■ Polecenie ■
Proszę przekształcić wszystkie poniższe rekordy w tabelę Markdown z kolumnami „Numer” i „Treść wiersza”, z pominięciem pustych wierszy. Obrazów nie należy uwzględniać w odpowiedzi.

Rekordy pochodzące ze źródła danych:
# # # # #
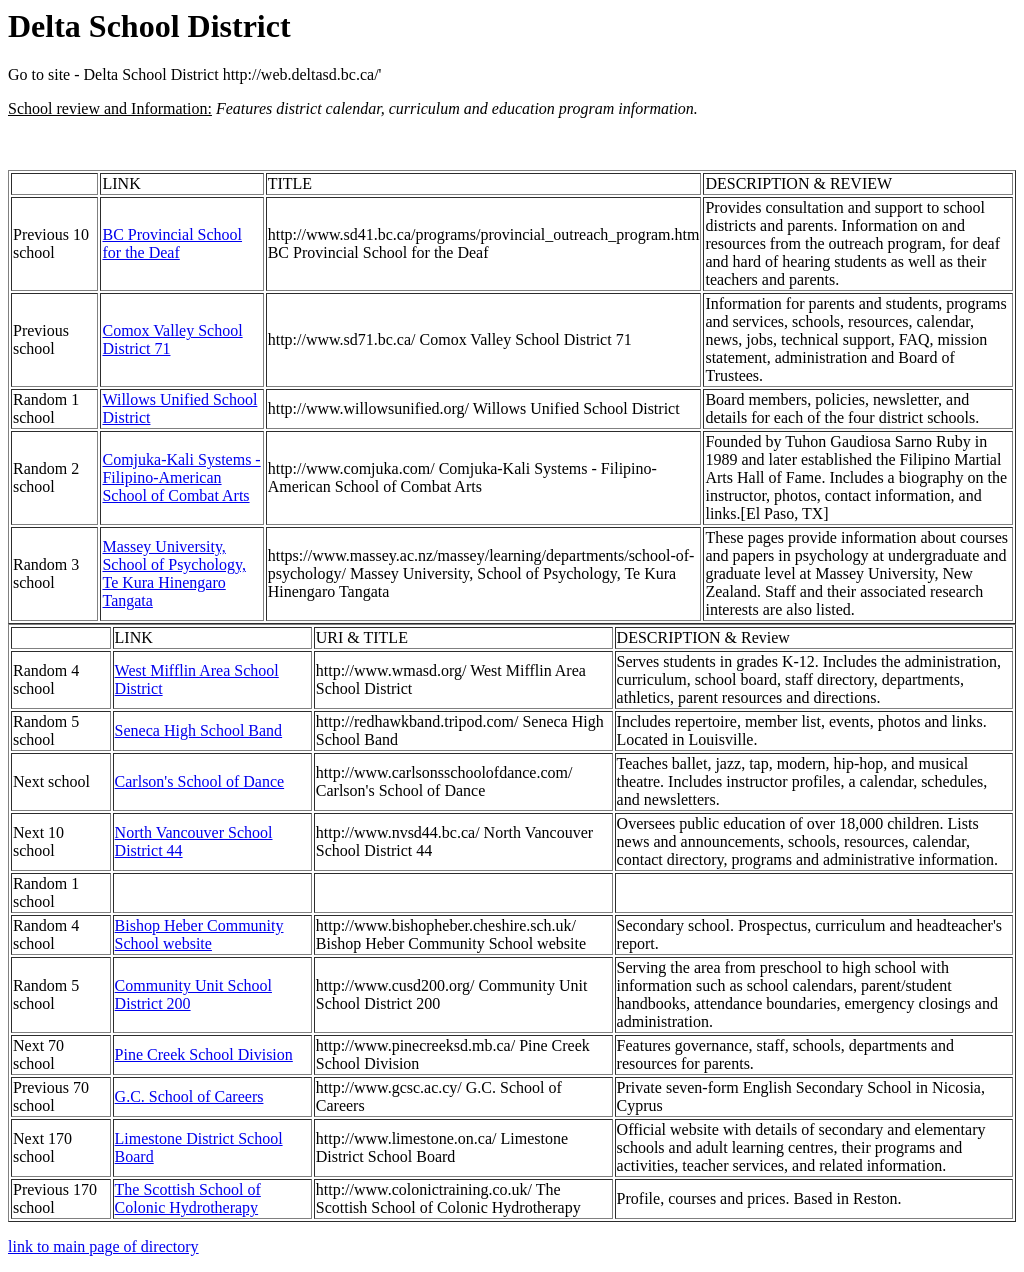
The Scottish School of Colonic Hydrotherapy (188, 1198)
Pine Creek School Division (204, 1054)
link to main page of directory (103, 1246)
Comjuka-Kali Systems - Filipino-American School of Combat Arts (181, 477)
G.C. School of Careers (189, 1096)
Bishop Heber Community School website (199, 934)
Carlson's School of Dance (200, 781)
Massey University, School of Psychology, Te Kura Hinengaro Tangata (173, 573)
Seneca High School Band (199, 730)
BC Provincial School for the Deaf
# # # # #
■ Pełna odpowiedź ■
| Numer | Treść wiersza |
|---|---|
| 1 | The Scottish School of Colonic Hydrotherapy (188, 1198) |
| 2 | Pine Creek School Division (204, 1054) |
| 3 | link to main page of directory (103, 1246) |
| 4 | Comjuka-Kali Systems - Filipino-American School of Combat Arts (181, 477) |
| 5 | G.C. School of Careers (189, 1096) |
| 6 | Bishop Heber Community School website (199, 934) |
| 7 | Carlson's School of Dance (200, 781) |
| 8 | Massey University, School of Psychology, Te Kura Hinengaro Tangata (173, 573) |
| 9 | Seneca High School Band (199, 730) |
| 10 | BC Provincial School for the Deaf |